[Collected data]
= = = = =

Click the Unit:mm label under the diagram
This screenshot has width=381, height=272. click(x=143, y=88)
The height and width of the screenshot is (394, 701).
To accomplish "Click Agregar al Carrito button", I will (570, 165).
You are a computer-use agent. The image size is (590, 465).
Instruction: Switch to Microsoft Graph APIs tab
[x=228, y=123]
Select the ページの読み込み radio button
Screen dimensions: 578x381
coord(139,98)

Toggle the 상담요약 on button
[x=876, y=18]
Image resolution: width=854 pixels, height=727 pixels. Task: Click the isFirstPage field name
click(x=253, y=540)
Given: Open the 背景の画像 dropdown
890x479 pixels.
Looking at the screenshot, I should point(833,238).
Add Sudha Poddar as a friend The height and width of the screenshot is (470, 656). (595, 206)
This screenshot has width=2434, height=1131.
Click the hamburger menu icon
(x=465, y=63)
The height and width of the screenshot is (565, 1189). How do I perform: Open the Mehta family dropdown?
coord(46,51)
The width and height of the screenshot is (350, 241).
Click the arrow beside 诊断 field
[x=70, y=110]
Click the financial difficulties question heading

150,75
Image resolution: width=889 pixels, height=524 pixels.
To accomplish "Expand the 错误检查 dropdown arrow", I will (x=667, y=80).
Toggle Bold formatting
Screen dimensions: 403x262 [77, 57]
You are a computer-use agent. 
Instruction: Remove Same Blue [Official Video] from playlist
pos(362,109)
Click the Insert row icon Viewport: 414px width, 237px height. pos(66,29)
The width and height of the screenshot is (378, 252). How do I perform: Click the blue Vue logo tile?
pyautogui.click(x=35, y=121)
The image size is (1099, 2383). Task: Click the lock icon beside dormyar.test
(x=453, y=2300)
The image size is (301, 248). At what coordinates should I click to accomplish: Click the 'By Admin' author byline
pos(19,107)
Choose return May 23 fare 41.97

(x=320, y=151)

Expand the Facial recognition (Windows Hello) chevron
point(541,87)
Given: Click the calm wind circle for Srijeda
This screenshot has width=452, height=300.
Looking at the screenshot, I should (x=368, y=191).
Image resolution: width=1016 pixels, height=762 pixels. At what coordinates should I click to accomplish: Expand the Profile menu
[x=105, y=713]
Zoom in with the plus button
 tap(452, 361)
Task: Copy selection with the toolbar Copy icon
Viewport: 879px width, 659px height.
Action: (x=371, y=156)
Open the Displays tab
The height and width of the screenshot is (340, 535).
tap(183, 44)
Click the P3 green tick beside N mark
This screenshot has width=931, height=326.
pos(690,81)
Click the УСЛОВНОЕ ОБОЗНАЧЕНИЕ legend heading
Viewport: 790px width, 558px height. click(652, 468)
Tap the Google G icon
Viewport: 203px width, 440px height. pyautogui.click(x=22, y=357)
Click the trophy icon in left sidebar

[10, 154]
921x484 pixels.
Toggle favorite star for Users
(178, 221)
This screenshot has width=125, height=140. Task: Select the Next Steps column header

= = = = =

## Assignment
Starting at the first line and ending at the last, retype the entries above.

## Response for this exercise
Click the Unit:mm label under the diagram
This screenshot has width=381, height=272. click(x=143, y=88)
The height and width of the screenshot is (394, 701).
To accomplish "Click Agregar al Carrito button", I will (570, 165).
You are a computer-use agent. The image size is (590, 465).
Instruction: Switch to Microsoft Graph APIs tab
[x=228, y=123]
Select the ページの読み込み radio button
Screen dimensions: 578x381
coord(139,98)

Toggle the 상담요약 on button
[x=876, y=18]
Image resolution: width=854 pixels, height=727 pixels. Task: Click the isFirstPage field name
click(x=253, y=540)
Given: Open the 背景の画像 dropdown
890x479 pixels.
Looking at the screenshot, I should point(833,238).
Add Sudha Poddar as a friend The height and width of the screenshot is (470, 656). (595, 206)
This screenshot has width=2434, height=1131.
Click the hamburger menu icon
(x=465, y=63)
The height and width of the screenshot is (565, 1189). How do I perform: Open the Mehta family dropdown?
coord(46,51)
The width and height of the screenshot is (350, 241).
Click the arrow beside 诊断 field
[x=70, y=110]
Click the financial difficulties question heading

150,75
Image resolution: width=889 pixels, height=524 pixels.
To accomplish "Expand the 错误检查 dropdown arrow", I will (x=667, y=80).
Toggle Bold formatting
Screen dimensions: 403x262 [77, 57]
You are a computer-use agent. 
Instruction: Remove Same Blue [Official Video] from playlist
pos(362,109)
Click the Insert row icon Viewport: 414px width, 237px height. pos(66,29)
The width and height of the screenshot is (378, 252). How do I perform: Click the blue Vue logo tile?
pyautogui.click(x=35, y=121)
The image size is (1099, 2383). Task: Click the lock icon beside dormyar.test
(x=453, y=2300)
The image size is (301, 248). At what coordinates should I click to accomplish: Click the 'By Admin' author byline
pos(19,107)
Choose return May 23 fare 41.97

(x=320, y=151)

Expand the Facial recognition (Windows Hello) chevron
point(541,87)
Given: Click the calm wind circle for Srijeda
This screenshot has width=452, height=300.
Looking at the screenshot, I should (x=368, y=191).
Image resolution: width=1016 pixels, height=762 pixels. At what coordinates should I click to accomplish: Expand the Profile menu
[x=105, y=713]
Zoom in with the plus button
 tap(452, 361)
Task: Copy selection with the toolbar Copy icon
Viewport: 879px width, 659px height.
Action: (x=371, y=156)
Open the Displays tab
The height and width of the screenshot is (340, 535).
tap(183, 44)
Click the P3 green tick beside N mark
This screenshot has width=931, height=326.
pos(690,81)
Click the УСЛОВНОЕ ОБОЗНАЧЕНИЕ legend heading
Viewport: 790px width, 558px height. click(652, 468)
Tap the Google G icon
Viewport: 203px width, 440px height. pyautogui.click(x=22, y=357)
Click the trophy icon in left sidebar

[10, 154]
921x484 pixels.
Toggle favorite star for Users
(178, 221)
This screenshot has width=125, height=140. Task: Select the Next Steps column header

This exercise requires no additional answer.